Applebaum describes the evolution of usage-based auto insurance as beginning with devices, followed by the use of the much more efficient smartphone-based applications, and then to on-board capabilities included in the automobile manufacturing process that are adequate for multi-factor telematics analysis.
“OBD-ready plug-ins are expensive—along the lines of $75.00 for insurers to buy and send out,” Applebaum notes. “Smartphones have no cost to the insurer, and OEM capabilities have no significant costs, but auto makers will charge insurers or intermediaries for telematics for data.”
One might ask why insurers would bother buying it, if mileage matters as much as it does. However, Applebaum suggests that we should think of the current phase of UBI as experimental.
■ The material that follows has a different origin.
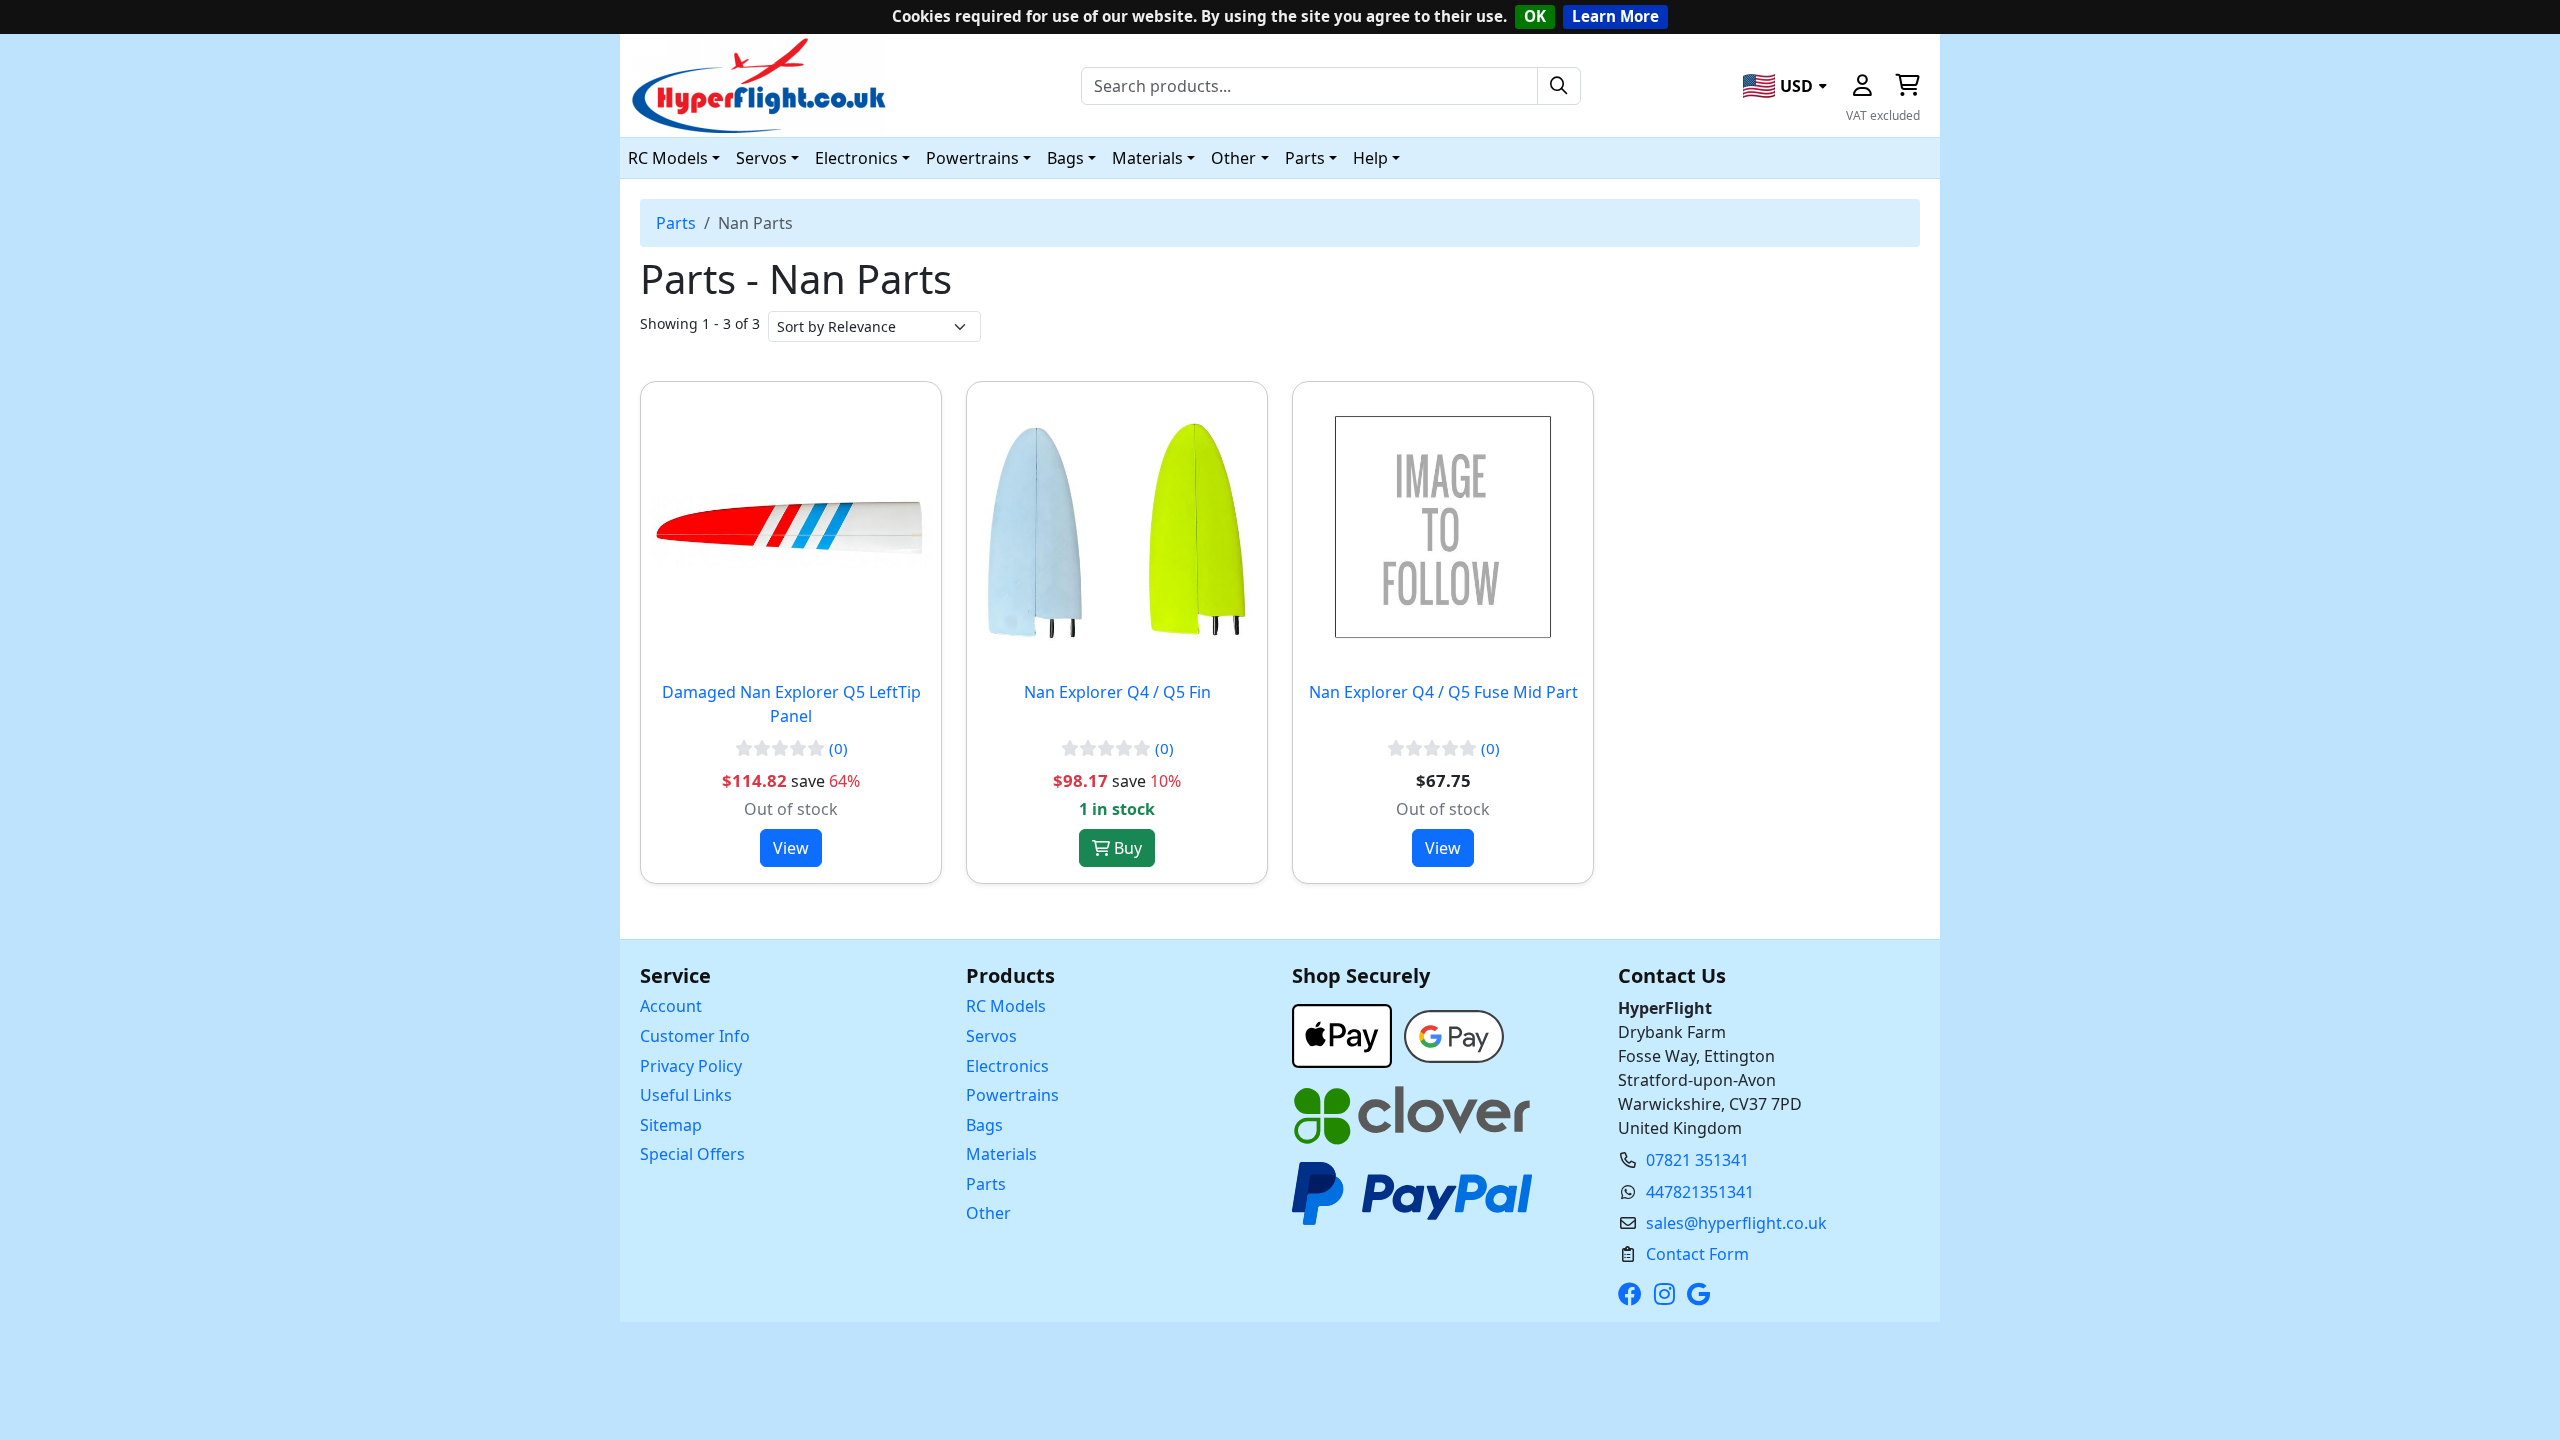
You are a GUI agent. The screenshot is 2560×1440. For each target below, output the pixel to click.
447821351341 (1700, 1192)
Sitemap (671, 1125)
He notes that the UBI/telematics supplier market is currently undergoing consolidation. In addition to the Verisk/Vehcon partnership, CCC Information recently acquired DriveFactor, and LexisNexis bought Wunelli. For the time being, insurers may well focus on mileage, even as they experiment with other factors, Applebaum acknowledges. That’s because the importance of mileage is currently better understood. The future may bring new insights into the dispositive power of other factors gleaned through telematics, and indeed of preventive risk management services that carriers are likely to increasingly offer. “Underwriting used to be retrospective, based on data from the past,” Applebaum says. “Now underwriting is becoming more responsive and personalized—among the underwriters, everybody is learning about what factors are going to be dispositive, and to what degree.”